◆ Task goal ◆
Retype the stretch from the line containing "This screenshot has width=708, height=574." through the end of the records, exactly as it appears.

◆ Task material ◆

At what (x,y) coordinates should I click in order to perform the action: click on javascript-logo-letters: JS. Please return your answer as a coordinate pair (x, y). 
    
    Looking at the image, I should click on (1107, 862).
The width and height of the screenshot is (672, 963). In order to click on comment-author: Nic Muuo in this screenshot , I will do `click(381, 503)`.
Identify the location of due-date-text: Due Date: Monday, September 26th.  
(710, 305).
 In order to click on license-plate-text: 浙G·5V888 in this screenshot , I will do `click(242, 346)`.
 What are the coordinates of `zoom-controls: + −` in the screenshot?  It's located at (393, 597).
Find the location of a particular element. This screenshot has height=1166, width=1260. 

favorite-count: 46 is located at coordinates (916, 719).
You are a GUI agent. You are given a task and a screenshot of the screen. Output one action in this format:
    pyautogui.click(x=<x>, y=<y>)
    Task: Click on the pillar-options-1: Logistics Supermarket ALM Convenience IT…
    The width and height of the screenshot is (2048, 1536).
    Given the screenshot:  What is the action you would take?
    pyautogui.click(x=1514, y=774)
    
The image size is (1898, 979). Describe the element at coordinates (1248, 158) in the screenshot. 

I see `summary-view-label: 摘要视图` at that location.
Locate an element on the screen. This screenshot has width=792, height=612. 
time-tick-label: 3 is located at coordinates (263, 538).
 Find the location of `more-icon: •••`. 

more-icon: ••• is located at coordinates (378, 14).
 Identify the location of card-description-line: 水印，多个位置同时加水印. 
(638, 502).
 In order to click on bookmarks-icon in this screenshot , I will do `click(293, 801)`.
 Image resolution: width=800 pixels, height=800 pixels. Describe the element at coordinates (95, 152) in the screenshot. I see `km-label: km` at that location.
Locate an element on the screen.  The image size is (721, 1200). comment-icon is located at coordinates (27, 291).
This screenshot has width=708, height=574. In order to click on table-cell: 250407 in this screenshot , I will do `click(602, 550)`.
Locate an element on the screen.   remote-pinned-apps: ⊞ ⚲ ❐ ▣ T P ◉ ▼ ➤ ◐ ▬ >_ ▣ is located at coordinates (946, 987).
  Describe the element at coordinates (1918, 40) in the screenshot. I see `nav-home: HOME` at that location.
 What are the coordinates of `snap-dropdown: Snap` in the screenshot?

◆ Answer box ◆
This screenshot has width=708, height=574. In order to click on table-cell: 250407 in this screenshot , I will do `click(602, 550)`.
Locate an element on the screen.   remote-pinned-apps: ⊞ ⚲ ❐ ▣ T P ◉ ▼ ➤ ◐ ▬ >_ ▣ is located at coordinates (946, 987).
  Describe the element at coordinates (1918, 40) in the screenshot. I see `nav-home: HOME` at that location.
 What are the coordinates of `snap-dropdown: Snap` in the screenshot?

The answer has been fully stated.